**Exercise**
A single number is the required answer: the count of lines in the listing below that hold the string "agent".

*** Opening of Study material ***

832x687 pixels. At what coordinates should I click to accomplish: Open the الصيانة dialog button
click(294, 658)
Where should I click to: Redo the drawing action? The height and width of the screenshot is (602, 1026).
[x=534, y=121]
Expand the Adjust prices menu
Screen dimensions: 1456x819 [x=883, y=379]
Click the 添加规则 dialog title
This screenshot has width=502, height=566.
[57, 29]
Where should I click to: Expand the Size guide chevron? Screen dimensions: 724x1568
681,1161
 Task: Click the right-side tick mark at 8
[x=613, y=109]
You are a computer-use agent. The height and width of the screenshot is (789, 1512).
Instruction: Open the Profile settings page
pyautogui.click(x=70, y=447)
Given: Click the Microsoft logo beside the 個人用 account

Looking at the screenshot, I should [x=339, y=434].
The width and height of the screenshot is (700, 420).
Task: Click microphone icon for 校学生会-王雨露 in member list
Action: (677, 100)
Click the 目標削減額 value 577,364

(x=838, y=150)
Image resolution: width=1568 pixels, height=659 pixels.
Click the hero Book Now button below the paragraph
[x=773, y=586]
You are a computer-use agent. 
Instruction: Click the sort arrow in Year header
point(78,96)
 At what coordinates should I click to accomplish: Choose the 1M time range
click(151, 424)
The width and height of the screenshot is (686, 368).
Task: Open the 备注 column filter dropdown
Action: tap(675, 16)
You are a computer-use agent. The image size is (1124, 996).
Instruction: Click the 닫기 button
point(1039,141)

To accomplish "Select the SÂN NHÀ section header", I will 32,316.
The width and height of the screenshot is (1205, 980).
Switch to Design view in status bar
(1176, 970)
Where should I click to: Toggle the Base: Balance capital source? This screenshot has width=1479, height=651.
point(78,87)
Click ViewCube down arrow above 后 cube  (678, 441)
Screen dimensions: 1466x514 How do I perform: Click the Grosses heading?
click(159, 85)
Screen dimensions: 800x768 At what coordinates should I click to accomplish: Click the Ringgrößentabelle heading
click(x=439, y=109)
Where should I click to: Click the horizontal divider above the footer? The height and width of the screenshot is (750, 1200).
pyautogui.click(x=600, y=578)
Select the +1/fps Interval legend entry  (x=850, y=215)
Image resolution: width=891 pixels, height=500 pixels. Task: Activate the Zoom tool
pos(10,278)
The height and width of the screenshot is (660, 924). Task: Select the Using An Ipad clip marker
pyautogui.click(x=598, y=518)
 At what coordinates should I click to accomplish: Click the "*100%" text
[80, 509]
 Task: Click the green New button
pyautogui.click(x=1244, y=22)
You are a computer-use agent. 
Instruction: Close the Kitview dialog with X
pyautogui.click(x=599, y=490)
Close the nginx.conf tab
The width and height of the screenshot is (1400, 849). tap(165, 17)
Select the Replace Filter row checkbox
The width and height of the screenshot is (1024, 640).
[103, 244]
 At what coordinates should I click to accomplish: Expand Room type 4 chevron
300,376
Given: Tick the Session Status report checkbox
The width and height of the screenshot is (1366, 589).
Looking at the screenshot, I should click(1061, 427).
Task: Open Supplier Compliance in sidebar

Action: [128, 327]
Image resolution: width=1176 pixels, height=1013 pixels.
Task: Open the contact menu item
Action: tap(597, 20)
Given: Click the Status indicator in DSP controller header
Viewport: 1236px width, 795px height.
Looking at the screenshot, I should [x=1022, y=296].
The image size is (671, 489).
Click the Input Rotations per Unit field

*** Close of Study material ***

**Result below**
4